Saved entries
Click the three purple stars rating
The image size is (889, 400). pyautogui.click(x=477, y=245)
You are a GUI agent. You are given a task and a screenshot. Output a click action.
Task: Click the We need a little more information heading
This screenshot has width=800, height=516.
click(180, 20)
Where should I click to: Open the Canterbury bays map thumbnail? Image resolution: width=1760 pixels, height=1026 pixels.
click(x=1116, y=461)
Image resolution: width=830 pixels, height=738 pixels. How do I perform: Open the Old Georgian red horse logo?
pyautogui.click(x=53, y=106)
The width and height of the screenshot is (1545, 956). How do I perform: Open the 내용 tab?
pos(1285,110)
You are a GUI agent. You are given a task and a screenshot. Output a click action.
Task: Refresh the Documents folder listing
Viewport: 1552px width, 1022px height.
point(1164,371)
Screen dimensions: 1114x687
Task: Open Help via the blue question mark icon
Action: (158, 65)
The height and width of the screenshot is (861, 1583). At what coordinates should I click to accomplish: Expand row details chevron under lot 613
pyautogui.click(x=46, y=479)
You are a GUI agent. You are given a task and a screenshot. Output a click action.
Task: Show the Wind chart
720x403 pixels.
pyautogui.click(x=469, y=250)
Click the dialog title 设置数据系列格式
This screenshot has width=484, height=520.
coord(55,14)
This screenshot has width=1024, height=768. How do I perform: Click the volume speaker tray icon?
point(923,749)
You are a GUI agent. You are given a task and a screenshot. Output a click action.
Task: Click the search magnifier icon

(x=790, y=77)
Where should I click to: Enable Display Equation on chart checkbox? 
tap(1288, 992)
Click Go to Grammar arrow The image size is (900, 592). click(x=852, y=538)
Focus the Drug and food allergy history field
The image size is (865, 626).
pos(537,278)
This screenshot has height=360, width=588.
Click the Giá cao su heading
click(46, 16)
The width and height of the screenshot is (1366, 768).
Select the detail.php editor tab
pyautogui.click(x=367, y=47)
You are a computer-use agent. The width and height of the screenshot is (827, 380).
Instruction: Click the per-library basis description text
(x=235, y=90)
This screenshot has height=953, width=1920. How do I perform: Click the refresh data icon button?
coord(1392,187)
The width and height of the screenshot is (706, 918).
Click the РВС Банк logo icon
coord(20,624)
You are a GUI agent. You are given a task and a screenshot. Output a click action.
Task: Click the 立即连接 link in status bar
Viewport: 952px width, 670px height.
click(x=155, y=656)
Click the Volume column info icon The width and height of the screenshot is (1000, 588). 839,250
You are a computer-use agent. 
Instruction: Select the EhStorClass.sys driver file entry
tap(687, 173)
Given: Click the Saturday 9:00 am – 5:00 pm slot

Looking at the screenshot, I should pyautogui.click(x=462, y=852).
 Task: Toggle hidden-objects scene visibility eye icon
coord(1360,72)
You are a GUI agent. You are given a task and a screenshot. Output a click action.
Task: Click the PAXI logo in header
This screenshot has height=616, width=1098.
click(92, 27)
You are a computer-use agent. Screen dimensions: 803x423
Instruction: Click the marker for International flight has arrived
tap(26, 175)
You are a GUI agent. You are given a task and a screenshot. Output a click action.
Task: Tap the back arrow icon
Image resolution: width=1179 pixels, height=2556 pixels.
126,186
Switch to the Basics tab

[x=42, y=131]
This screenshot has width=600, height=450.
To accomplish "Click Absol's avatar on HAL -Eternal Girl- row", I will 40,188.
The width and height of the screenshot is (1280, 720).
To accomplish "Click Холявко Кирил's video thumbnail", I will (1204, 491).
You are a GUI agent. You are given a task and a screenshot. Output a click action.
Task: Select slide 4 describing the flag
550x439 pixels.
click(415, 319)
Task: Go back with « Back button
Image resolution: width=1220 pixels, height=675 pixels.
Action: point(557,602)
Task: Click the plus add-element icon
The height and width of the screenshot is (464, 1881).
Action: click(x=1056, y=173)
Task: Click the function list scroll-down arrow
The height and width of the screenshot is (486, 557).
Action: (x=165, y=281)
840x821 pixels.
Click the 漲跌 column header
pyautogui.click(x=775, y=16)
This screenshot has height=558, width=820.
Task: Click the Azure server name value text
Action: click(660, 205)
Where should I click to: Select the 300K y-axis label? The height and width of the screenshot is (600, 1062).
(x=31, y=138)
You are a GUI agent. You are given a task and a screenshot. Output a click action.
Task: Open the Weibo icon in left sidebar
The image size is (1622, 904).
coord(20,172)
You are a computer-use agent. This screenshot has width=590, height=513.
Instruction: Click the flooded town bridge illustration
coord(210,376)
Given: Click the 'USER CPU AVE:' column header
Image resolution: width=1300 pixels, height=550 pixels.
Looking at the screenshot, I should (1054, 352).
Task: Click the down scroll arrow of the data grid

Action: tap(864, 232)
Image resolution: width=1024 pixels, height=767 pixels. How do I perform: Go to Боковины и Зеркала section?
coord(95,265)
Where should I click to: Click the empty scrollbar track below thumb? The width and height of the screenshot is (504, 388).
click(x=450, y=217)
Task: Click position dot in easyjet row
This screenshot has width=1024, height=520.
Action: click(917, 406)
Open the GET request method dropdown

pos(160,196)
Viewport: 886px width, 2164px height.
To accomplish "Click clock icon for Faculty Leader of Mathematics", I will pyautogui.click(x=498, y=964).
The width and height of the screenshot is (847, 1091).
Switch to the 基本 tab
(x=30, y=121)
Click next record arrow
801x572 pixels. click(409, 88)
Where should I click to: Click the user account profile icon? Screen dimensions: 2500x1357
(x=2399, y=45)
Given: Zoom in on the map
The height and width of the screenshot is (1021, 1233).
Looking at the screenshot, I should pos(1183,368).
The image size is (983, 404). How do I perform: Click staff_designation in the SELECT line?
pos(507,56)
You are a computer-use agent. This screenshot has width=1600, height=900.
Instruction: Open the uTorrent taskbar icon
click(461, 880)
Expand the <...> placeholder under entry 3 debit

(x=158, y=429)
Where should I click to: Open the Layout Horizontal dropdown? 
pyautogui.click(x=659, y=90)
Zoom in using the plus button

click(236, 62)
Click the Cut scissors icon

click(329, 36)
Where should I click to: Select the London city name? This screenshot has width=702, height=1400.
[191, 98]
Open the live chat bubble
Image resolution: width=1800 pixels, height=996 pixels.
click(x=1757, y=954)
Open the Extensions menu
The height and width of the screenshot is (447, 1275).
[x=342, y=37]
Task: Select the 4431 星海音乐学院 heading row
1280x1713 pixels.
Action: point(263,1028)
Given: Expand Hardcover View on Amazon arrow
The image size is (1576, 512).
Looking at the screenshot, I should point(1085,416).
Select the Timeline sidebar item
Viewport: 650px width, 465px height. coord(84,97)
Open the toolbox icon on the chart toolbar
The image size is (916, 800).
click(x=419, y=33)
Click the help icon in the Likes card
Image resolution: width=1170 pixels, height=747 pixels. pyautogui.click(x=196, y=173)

**WORK INSTRUCTIONS:**
Going back to the entries above, set down exactly the lines that begin at the one with "Where should I click to: Enable" and end at the one with "You are a computer-use agent. Screen", both included, and nothing else.

**OUTPUT BELOW:**
Where should I click to: Enable Display Equation on chart checkbox? 
tap(1288, 992)
Click Go to Grammar arrow The image size is (900, 592). click(x=852, y=538)
Focus the Drug and food allergy history field
The image size is (865, 626).
pos(537,278)
This screenshot has height=360, width=588.
Click the Giá cao su heading
click(46, 16)
The width and height of the screenshot is (1366, 768).
Select the detail.php editor tab
pyautogui.click(x=367, y=47)
You are a computer-use agent. The width and height of the screenshot is (827, 380).
Instruction: Click the per-library basis description text
(x=235, y=90)
This screenshot has height=953, width=1920. How do I perform: Click the refresh data icon button?
coord(1392,187)
The width and height of the screenshot is (706, 918).
Click the РВС Банк logo icon
coord(20,624)
You are a GUI agent. You are given a task and a screenshot. Output a click action.
Task: Click the 立即连接 link in status bar
Viewport: 952px width, 670px height.
click(x=155, y=656)
Click the Volume column info icon The width and height of the screenshot is (1000, 588). 839,250
You are a computer-use agent. 
Instruction: Select the EhStorClass.sys driver file entry
tap(687, 173)
Given: Click the Saturday 9:00 am – 5:00 pm slot

Looking at the screenshot, I should pyautogui.click(x=462, y=852).
 Task: Toggle hidden-objects scene visibility eye icon
coord(1360,72)
You are a GUI agent. You are given a task and a screenshot. Output a click action.
Task: Click the PAXI logo in header
This screenshot has height=616, width=1098.
click(92, 27)
You are a computer-use agent. Screen dimensions: 803x423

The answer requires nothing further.